### [Records for the task]
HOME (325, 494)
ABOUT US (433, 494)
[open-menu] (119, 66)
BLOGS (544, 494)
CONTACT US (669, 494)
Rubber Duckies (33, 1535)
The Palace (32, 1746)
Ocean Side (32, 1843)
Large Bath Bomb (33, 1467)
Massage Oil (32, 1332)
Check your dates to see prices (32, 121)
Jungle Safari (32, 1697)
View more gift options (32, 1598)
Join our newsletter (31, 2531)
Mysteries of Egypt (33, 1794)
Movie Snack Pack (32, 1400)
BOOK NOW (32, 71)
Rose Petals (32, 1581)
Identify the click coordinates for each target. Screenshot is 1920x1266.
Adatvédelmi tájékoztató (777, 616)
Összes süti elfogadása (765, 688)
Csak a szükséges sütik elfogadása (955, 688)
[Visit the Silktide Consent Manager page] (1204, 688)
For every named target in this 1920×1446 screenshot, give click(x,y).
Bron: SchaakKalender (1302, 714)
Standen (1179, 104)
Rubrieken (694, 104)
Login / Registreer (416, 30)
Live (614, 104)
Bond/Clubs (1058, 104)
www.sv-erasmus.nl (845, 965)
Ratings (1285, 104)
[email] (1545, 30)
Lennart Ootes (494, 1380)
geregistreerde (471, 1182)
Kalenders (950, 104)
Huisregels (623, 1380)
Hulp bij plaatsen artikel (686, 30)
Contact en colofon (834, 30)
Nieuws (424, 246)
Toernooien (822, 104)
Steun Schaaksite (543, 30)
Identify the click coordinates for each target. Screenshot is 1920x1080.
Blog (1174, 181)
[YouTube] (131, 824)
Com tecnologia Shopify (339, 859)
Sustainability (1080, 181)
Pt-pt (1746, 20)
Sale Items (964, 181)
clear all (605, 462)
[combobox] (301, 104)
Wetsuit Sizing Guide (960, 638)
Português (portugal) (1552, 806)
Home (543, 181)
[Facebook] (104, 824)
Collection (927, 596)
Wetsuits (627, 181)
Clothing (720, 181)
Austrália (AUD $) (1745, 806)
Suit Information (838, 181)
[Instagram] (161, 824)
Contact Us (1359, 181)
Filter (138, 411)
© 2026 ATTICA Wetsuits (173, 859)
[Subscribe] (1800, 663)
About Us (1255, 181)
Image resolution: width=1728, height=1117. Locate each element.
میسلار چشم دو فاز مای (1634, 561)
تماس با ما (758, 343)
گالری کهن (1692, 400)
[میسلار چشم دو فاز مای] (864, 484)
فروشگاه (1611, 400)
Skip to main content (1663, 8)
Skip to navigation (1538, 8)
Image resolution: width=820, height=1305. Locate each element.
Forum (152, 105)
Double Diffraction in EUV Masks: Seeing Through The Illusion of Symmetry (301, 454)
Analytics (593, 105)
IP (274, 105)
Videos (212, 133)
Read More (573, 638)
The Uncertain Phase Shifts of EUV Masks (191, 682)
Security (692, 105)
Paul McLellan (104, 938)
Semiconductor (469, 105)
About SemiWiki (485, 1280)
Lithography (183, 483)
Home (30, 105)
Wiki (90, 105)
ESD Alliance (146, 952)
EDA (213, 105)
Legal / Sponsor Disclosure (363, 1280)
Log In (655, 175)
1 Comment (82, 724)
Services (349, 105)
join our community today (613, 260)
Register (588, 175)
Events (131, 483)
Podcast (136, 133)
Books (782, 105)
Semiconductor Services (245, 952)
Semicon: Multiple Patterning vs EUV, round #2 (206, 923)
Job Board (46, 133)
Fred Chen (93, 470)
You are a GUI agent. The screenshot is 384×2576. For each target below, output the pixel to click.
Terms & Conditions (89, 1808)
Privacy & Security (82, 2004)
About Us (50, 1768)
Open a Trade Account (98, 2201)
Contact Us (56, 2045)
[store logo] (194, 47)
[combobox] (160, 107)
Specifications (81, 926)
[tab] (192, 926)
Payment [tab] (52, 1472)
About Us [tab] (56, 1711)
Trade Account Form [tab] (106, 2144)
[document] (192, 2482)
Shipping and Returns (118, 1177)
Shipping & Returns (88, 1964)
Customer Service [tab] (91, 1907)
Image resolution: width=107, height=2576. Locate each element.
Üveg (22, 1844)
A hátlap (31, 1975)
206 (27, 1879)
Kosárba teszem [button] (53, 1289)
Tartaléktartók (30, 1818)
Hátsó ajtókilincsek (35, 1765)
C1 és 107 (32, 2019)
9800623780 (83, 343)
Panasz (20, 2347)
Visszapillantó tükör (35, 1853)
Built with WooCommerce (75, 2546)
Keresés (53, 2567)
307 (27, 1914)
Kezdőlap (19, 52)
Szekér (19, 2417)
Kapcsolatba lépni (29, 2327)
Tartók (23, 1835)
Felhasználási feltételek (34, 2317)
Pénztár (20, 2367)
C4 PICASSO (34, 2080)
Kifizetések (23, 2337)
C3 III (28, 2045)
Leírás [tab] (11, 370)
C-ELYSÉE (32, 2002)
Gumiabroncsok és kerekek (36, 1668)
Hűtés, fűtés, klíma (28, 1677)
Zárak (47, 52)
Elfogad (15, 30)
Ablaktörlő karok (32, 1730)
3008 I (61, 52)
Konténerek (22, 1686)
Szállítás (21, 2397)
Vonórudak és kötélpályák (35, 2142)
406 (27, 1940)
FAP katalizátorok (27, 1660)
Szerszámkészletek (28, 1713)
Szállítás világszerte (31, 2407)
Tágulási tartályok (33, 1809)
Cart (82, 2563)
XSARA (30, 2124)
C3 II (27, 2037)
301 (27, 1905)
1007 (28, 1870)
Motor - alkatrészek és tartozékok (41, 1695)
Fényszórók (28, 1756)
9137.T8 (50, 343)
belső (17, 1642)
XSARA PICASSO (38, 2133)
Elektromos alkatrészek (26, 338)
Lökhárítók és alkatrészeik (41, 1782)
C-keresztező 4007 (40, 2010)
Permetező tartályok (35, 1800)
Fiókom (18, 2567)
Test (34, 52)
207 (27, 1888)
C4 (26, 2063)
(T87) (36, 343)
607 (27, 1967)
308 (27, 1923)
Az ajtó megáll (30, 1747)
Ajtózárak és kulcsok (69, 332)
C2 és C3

### [The problem]
From the first line of the data above through the line containing "View more gift options (32, 1598)", set each line down again exactly; include both ends and omit everything else.

### [Reply to the task]
HOME (325, 494)
ABOUT US (433, 494)
[open-menu] (119, 66)
BLOGS (544, 494)
CONTACT US (669, 494)
Rubber Duckies (33, 1535)
The Palace (32, 1746)
Ocean Side (32, 1843)
Large Bath Bomb (33, 1467)
Massage Oil (32, 1332)
Check your dates to see prices (32, 121)
Jungle Safari (32, 1697)
View more gift options (32, 1598)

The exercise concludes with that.